Monday, January 14, 2008

Science

Did you know:

Recent sonar surveys of Southeastern US coastal waters clearly show deep grooves cut into the ocean floor by icebergs drifting by Charleston? A mound offshore called the "Charleston Bump" appears to have created an eddy or back flow in the Gulf Stream that swirled monster icebergs along as they dragged the bottom.

The largest mammals ever to roam the earth started their evolutionary lineage as something that looked more like a fox sized water rat. Peculiar skeletal structures in the little beast's skull and ears are only found in whales and their close relatives 48 million years later, according to fossilized remains found in southern Asia.

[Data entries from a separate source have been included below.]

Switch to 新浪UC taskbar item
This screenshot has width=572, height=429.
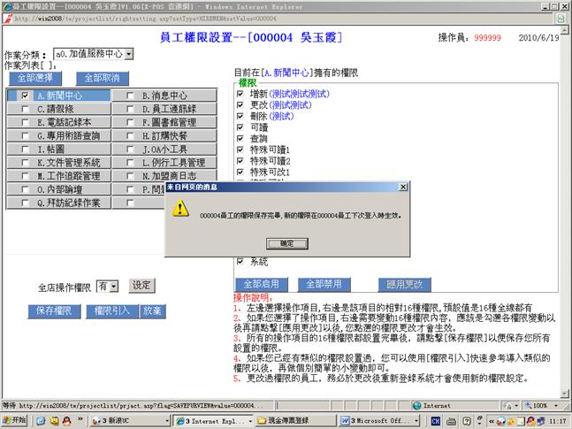[x=117, y=419]
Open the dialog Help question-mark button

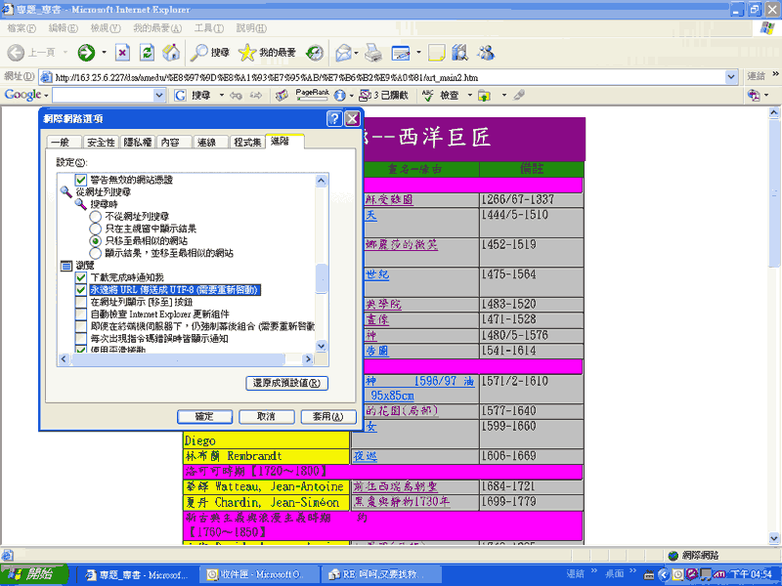click(x=334, y=118)
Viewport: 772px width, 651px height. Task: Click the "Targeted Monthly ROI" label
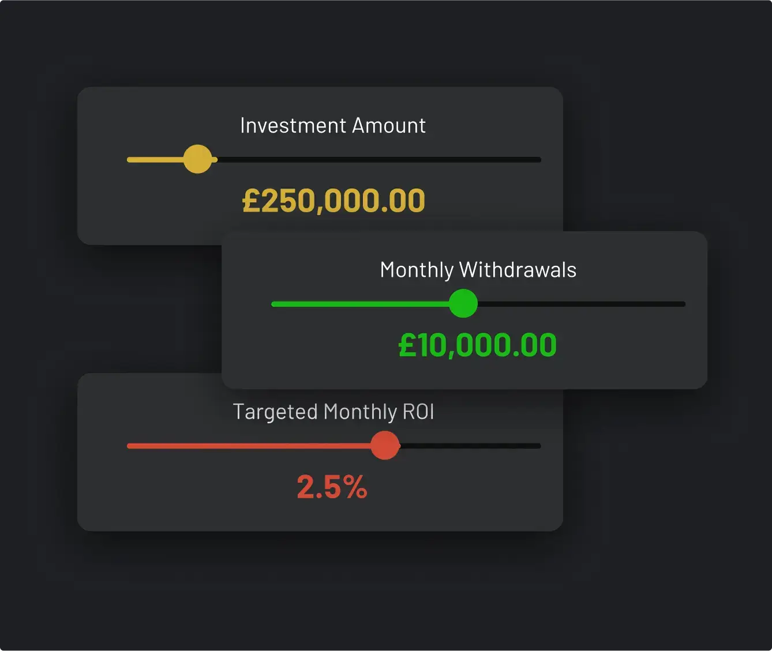coord(333,412)
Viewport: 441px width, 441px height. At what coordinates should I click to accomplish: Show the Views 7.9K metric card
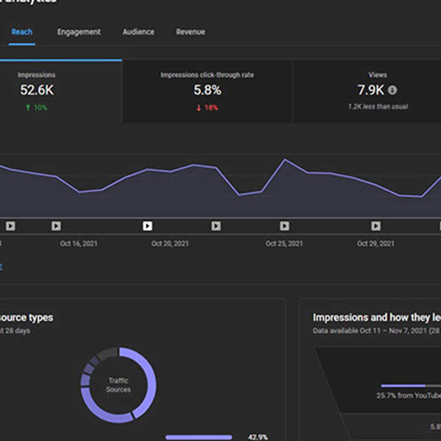[x=371, y=91]
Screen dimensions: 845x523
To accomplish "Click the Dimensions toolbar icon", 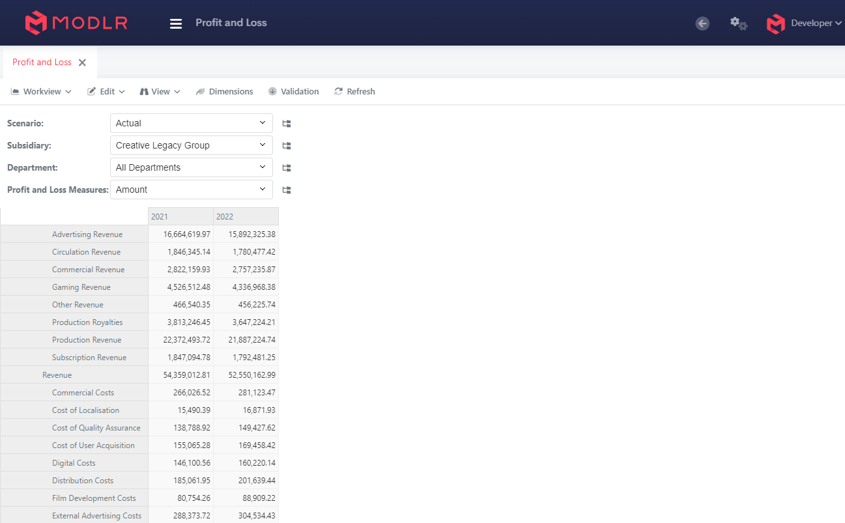I will (224, 91).
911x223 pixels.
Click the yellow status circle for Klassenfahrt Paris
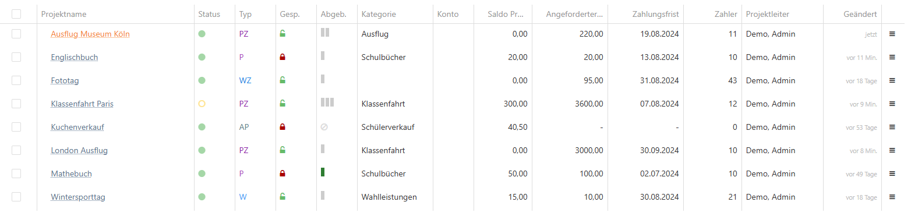point(202,104)
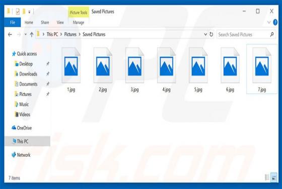Refresh the Saved Pictures folder
Viewport: 282px width, 189px height.
click(211, 34)
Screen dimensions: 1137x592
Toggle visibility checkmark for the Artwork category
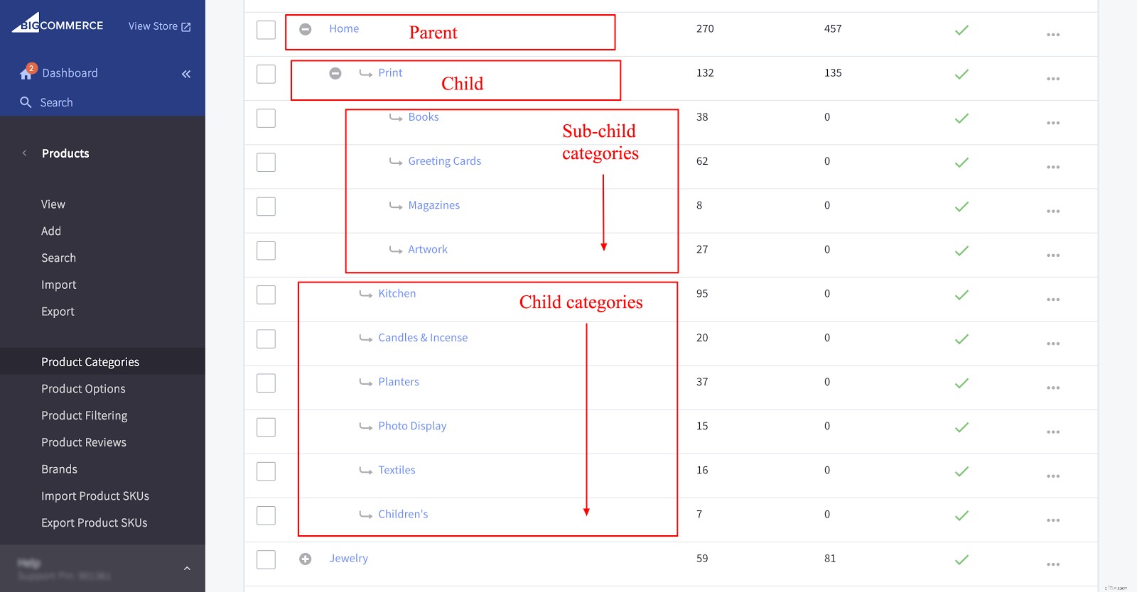[962, 250]
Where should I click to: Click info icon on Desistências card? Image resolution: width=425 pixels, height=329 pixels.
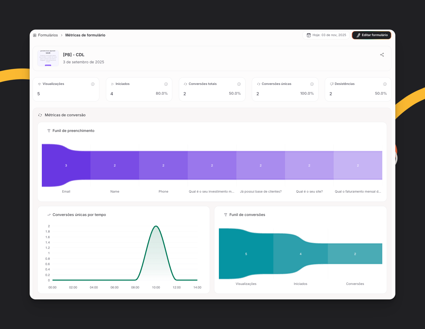click(x=385, y=84)
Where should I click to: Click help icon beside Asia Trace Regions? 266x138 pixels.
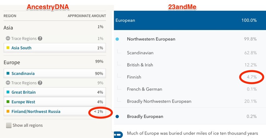pyautogui.click(x=40, y=38)
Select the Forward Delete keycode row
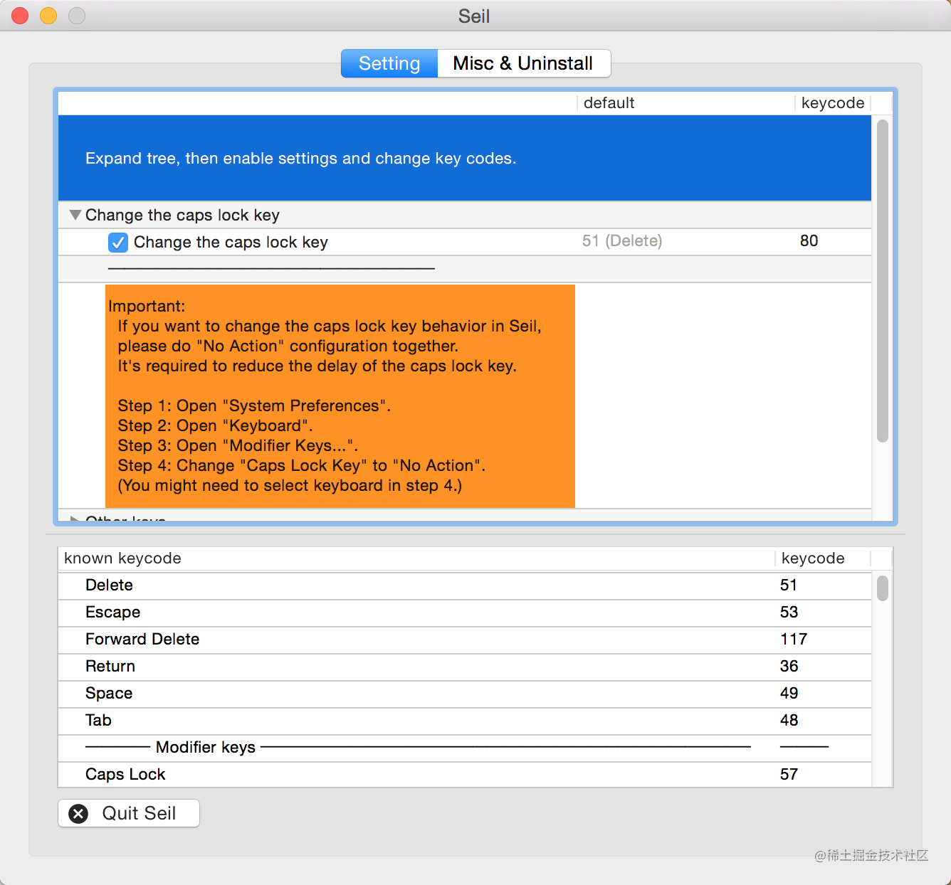Screen dimensions: 951x885 [465, 640]
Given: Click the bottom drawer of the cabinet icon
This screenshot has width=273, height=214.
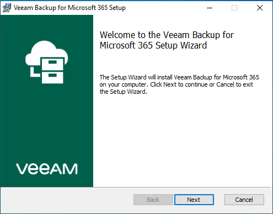Looking at the screenshot, I should click(x=52, y=77).
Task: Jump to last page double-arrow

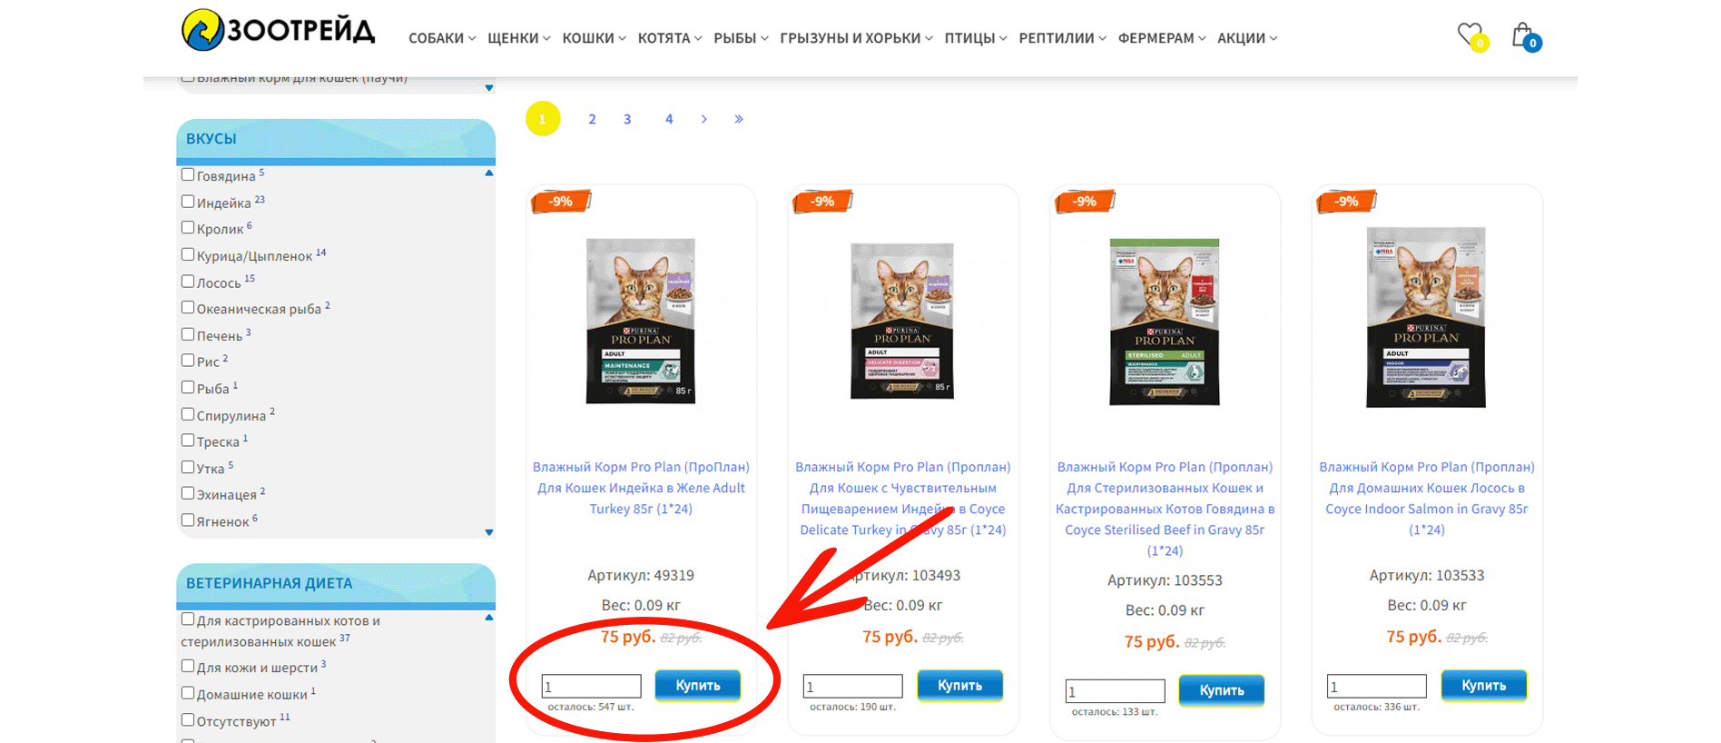Action: [739, 119]

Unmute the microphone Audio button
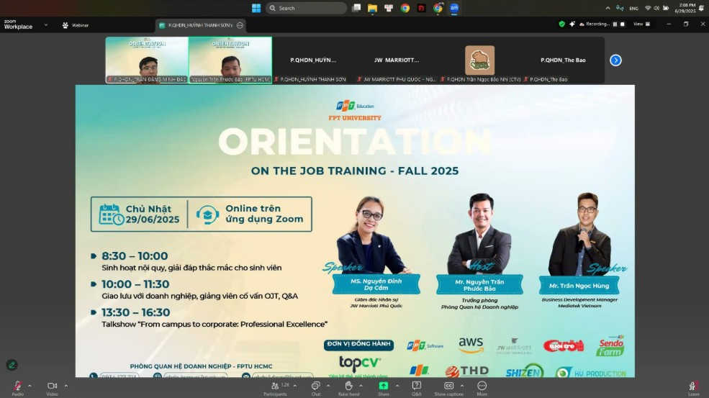[17, 388]
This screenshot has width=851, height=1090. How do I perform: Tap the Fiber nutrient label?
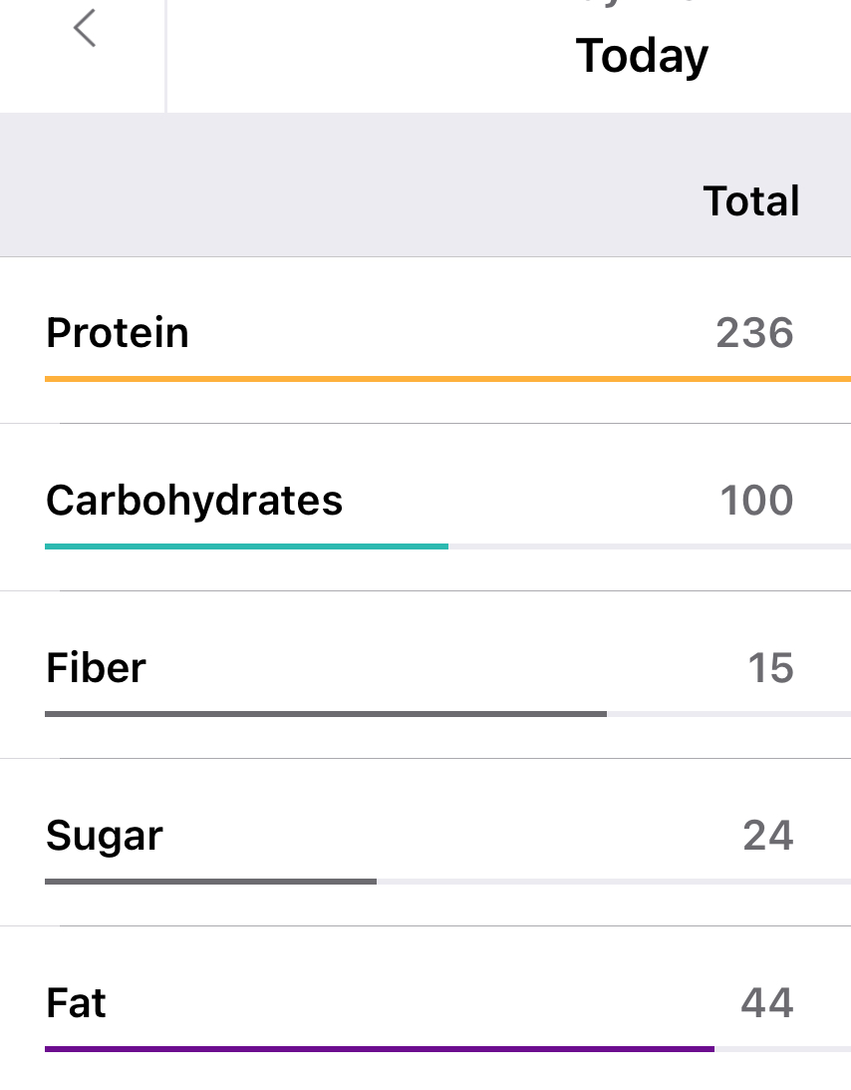96,667
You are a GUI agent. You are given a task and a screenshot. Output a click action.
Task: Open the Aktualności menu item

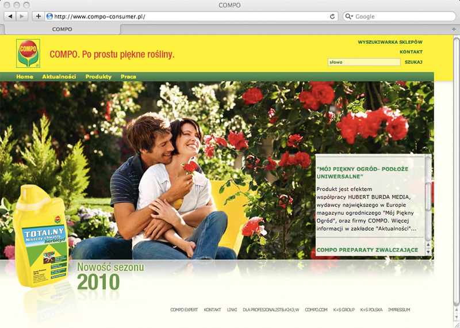(x=59, y=77)
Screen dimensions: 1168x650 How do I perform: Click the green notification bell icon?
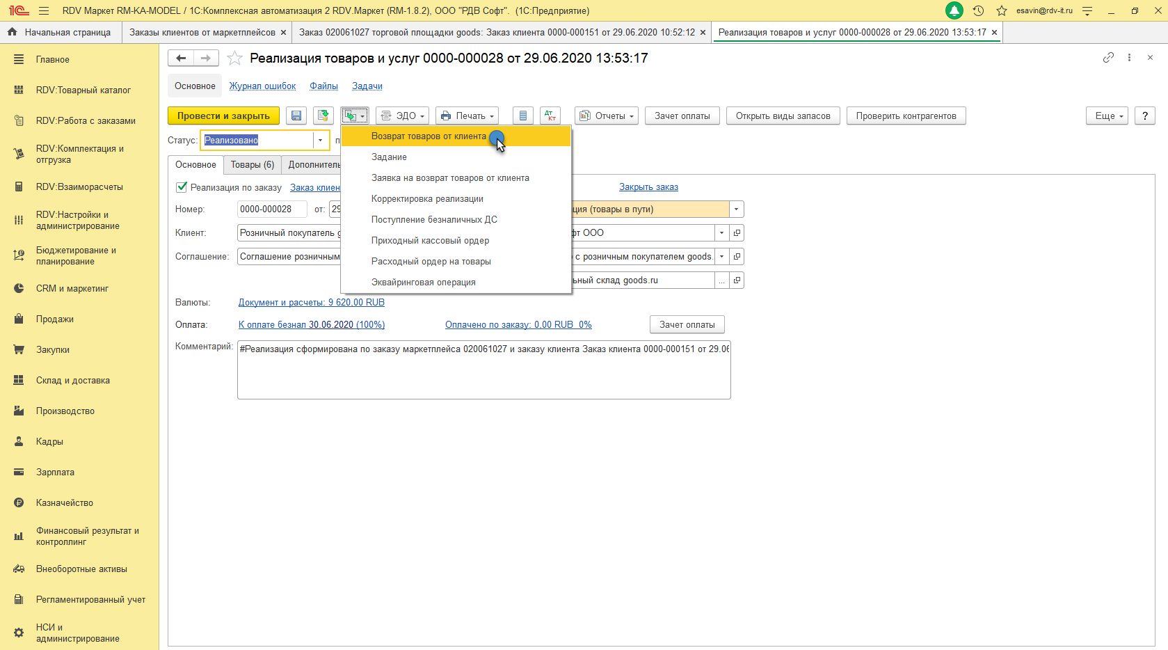tap(954, 10)
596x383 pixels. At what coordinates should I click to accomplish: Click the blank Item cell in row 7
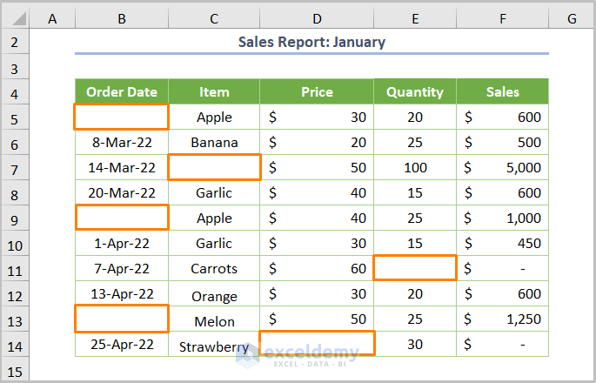point(214,167)
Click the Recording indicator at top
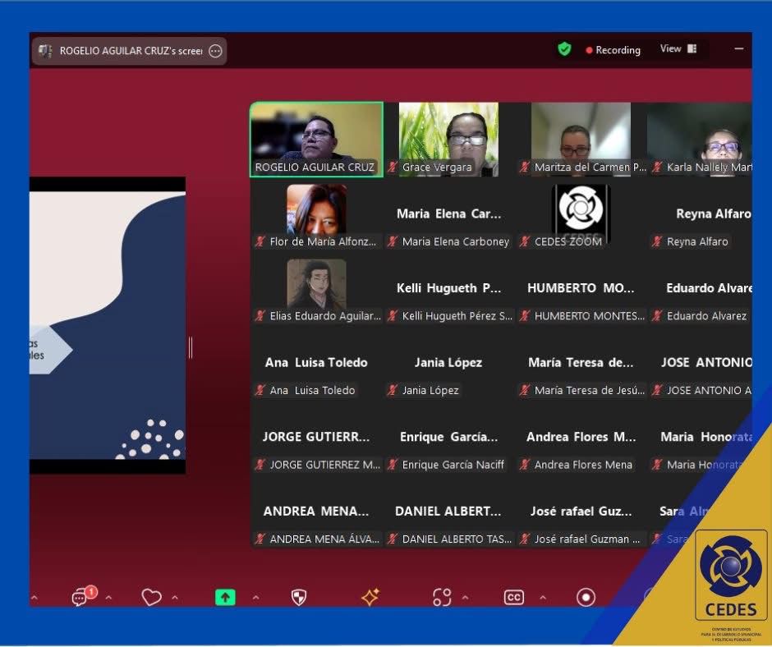 (613, 50)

A subculture of drug addicts is trying to end their addiction by switching to a natural cure. They have found that the bark of a west African shrub, ibogaine, gives a pleasant hallucinatory experience, after which many addicts found that they no longer craved heroin or had withdrawal symptoms.

Spiders have complicated personalities. Water strider girls don't particularly like aggressive boys, dashing the hopes of arachnid bad boy gangs.

Smog damages fat people more than skinny people, and women more than men.

Greenland lost twice as much water from melting this last year, than is contained in all the Alpine glaciers in Europe.

A number of Mammoth tusks have been found in Alaska with particles of shattered meteorite imbedded in their tusks, which date to roughly the same period 30-36,000 years ago when populations of bears, mammoths, bison, horses, and other large animals in northern Alaska and Siberia suffered significant declines. A meteor impact capable of producing the metallic shrapnel found in the tusks would have rendered Alaska uninhabitable for decades.


Since 1921, the non profit organization "Science Service" has published Science News. Originally a few mimeographed sheets with overviews of recent science papers, the magazine is one of my favorite reads each week. The organization has renewed its pledge to "Inform, Educate, and Inspire" by changing its name to "The Society for Science and the Public".

The sustained attack on science by some religions in our country will ultimately have devastating long term effects if allowed to continue. Science is simply a method of judging the factual content of information. It is crucial to our future if we are to have one, and I guess some people have a problem with that.

Peace,

Steve

www.sciencenews.org

2 comments:

  1. Anonymous4:23 PM

    sciencedaily.com is my favorite place to get science news

    ReplyDelete
  2. I was just getting worked up about the same thing today - with the new study on Antarctica coming out. But who listens to those crazy scientists?